But what I also wanna say is that, certainly brain MRIs very well might play a role as well, especially in the stage four setting, when a patient is doing well on targeted therapy. You know, knowing the propensity that EGFR disease has, as far as going to the central nervous system, even in patients without a known history of brain metastases who otherwise has stage four disease and are on targeted therapies, and maybe doing very well, I'll still get a brain MRI probably at least once a year to evaluate for asymptomatic brain metastases. And then certainly, of course, those patients with a known history of brain metastases, I'll still continue to get routine brain MRIs every three months or so, every three to six months, just to make sure there's no involvement of the CNS. Even in the absence of symptoms.
So, you know, in addition to kind of the role that, you know, radiographic imaging plays, something else that I frequently say, and I think about, and incorporate into my practice is the use of liquid biopsies, or kind of blood-based biopsies that look for circulating tumor DNA. And, you know, maybe not necessarily in the context to evaluate for recurrence or determine the risk for recurrence. However, I do see the potential utility of liquid biopsies in this setting, in this context, probably, you know, very much in the near future.
But what I do currently is, you know, if a patient with stage four EGFR mutant lung cancer has evidence of either disease recurrence or a particular disease progression on a particular therapy, the first thing I really do in the clinic is to send off for a blood-based liquid biopsy, to really evaluate for, you know, potential targetable resistant mutations found in their circulating tumor DNA.

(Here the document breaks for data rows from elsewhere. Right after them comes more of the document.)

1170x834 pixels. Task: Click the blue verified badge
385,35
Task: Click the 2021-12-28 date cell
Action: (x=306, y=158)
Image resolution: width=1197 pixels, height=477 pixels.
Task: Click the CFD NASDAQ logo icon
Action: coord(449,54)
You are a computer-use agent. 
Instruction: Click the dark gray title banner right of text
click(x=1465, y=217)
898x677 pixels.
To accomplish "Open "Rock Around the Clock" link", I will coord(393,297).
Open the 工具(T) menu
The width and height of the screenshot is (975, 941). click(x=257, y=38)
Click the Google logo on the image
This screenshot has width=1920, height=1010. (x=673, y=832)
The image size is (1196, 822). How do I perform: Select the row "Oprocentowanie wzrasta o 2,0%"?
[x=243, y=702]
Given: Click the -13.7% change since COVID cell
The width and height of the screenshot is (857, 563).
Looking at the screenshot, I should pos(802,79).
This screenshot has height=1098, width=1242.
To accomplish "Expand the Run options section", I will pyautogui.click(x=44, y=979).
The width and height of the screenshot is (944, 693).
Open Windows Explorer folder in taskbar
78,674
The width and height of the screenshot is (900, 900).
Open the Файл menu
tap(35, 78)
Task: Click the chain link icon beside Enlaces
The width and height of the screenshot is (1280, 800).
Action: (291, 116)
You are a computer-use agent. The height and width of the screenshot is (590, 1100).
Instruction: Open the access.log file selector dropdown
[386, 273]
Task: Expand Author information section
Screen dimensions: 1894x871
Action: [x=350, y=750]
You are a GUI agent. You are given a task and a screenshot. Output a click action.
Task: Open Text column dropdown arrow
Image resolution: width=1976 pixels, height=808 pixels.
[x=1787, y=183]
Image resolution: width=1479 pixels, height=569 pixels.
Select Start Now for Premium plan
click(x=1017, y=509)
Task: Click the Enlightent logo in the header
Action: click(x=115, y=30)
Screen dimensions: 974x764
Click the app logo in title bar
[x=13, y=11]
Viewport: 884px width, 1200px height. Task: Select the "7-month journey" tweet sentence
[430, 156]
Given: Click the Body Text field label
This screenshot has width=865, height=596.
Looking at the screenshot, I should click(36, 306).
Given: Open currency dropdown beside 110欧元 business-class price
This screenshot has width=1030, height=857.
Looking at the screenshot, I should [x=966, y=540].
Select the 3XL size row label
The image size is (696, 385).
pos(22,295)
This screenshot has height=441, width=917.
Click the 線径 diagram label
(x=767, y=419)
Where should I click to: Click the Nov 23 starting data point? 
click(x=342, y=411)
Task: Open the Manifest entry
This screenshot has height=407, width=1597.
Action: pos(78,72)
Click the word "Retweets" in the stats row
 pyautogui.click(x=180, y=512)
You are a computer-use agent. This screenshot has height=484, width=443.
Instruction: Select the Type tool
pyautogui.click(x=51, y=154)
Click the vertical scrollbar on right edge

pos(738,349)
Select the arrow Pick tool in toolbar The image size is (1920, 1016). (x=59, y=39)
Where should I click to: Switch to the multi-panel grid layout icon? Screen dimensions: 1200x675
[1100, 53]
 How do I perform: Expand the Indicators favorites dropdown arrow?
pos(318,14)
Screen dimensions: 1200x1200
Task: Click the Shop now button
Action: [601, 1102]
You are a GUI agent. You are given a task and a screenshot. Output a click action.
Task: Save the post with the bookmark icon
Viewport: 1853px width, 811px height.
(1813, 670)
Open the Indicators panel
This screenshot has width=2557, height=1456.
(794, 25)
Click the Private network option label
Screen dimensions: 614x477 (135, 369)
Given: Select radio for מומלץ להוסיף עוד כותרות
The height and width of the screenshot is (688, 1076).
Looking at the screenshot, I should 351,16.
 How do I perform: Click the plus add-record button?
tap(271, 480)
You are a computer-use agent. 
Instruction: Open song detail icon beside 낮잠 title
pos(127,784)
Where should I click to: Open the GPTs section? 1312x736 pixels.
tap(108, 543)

And I'll also add, you know, with these patients with evidence of disease progression, you know, frequently a blood-based liquid biopsy, while may be helpful, may not be enough. You know, very frequently I re-biopsy our patients and get actual tumor tissue. Because a liquid biopsy, while it might reveal a lot, it won't really kind of speak to the possibility of histological change. And so, you know, it's a pretty rare entity. However, it certainly can happen and it's well described that EGFR mutant tumors can potentially transform into small cell lung cancer in very rare case cases, maybe even squamous cell lung cancer. And there may even be other kind of resistance mechanisms that are not picked up on the blood-based biopsy. So frequently I do get a repeat tissue biopsy as well in this context.